**Text provided:**
=-=-=
The plan, published on 15 July 2026, requires every breach reported to the Information Commissioner's Office to be reported in parallel to the Government Security Group incident response team in the Cabinet Office and to the Government Data Protection team within the Office of the Government Chief Data Officer at the Department for Science, Innovation and Technology (DSIT). The central reporting requirement to DSIT was introduced in April 2026, and the data gathered will feed into a publicly available annual assurance statement on data protection across government.

The framework is organised into five phases:

- Phase 0, preparation before any breach occurs, covering organisational response plans, asset registers, escalation routes and pre-approved communication templates for common scenarios such as misdirected emails and lost devices
- Phase 1, within 24 hours of identifying a significant breach, covering internal escalation and containment through technical, physical and legal action
- Phase 2, as soon as possible and no later than 48 hours, covering assessment of the risk to data subjects and a determination of whether the breach meets the plan's definition of significant
- Phase 3, within 72 hours, covering ICO reporting, notification of affected individuals and escalation to the organisation's Accounting Officer and the central government teams
- Phase 4, post-incident review, lessons learned and maintenance of the breach register

A breach qualifies as significant under the plan where it potentially exposes a large number of data subjects to a risk of serious harm, or a smaller number of higher-profile individuals such as public sector staff in sensitive roles or people in witness protection; where it poses national security risks, including exposure to espionage or effects on critical national infrastructure; where it affects multiple organisations, including incidents originating with third-party suppliers and subcontractors; or where it is likely to cause significant financial harm, threat to life, critical system loss or significant media and parliamentary interest. The plan states that all breaches meeting this definition would be expected to cross the statutory threshold for reporting to the Information Commissioner.

The framework sits alongside, rather than replaces, the statutory regime. Controllers remain under the Article 33 UK GDPR obligation to notify the ICO of reportable breaches within 72 hours of becoming aware of them, and the Article 34 duty to inform affected individuals directly where a breach poses a high risk to their rights and freedoms.
=-=-=
**Recorded information:**
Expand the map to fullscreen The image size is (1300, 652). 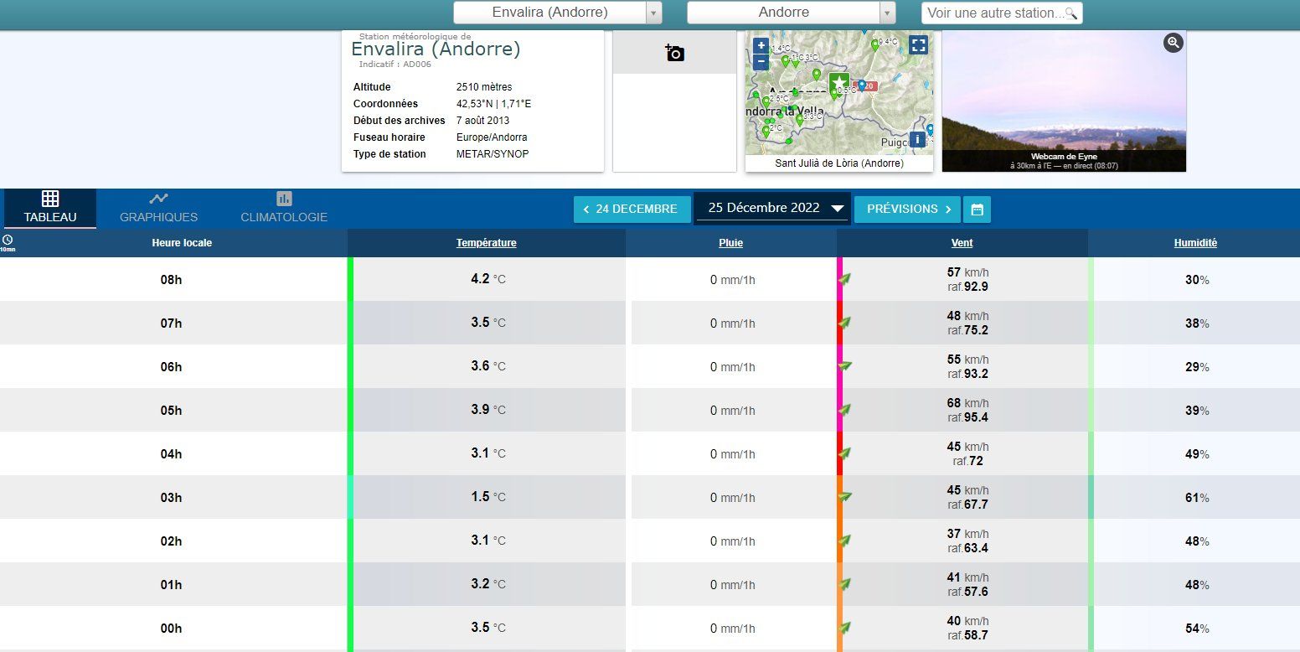point(918,45)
=-=-=
**Written task A:** In the passage on the government data breach plan, what is the deadline for Phase 1?
**Written task B:** In the passage on the government data breach plan, take the part starting at "The plan, published" and ending at "protection across government." and write it out again with "simultaneously" in place of "in parallel".
**Written task C:** Continue the passage on the government data breach plan from its final sentence onward.

**Written response A:** Within 24 hours of identifying a significant breach.

**Written response B:**
The plan, published on 15 July 2026, requires every breach reported to the Information Commissioner's Office to be reported simultaneously to the Government Security Group incident response team in the Cabinet Office and to the Government Data Protection team within the Office of the Government Chief Data Officer at the Department for Science, Innovation and Technology (DSIT). The central reporting requirement to DSIT was introduced in April 2026, and the data gathered will feed into a publicly available annual assurance statement on data protection across government.

**Written response C:**
Data protection officers retain their statutory role and the plan is framed as helping organisations meet obligations under the UK GDPR, the Data Protection Act 2018 and the Data (Use and Access) Act 2025. It also confirms that the ICO can request to audit an organisation's breach register to verify compliance with Article 33(5).

There are a number of new requirements around departmental contract and supplier management. Organisations must ensure processors are contractually bound to assist with breach identification and response under Article 28, including service level agreements requiring third-party suppliers and contractors to notify the department within 12 to 24 hours of discovering a suspected personal data breach.

Where a breach is classed as significant, the organisation must activate its crisis incident response plan and appoint an incident manager at Senior Civil Service grade 1 or above. Departmental action plans must be tested against a hypothetical significant breach, in most organisations annually, to confirm the 72-hour reporting requirement can be met in practice.

On notifying individuals, the plan directs organisations to prepare an FAQ anticipating questions from affected people, to consider alternative formats for those who cannot access information digitally, and to record how harm to data subjects has been mitigated beyond notification, for example through helplines or identity monitoring tools.

For highly sensitive incidents involving vulnerable individuals, mitigations may extend to coordinating with police or social services on welfare check-ins. Press offices must be made aware that a breach may become public, but the plan is blunt on priorities, stating that exposing data subjects to undue risk in order to contain reputational damage is "not acceptable in the strongest possible terms".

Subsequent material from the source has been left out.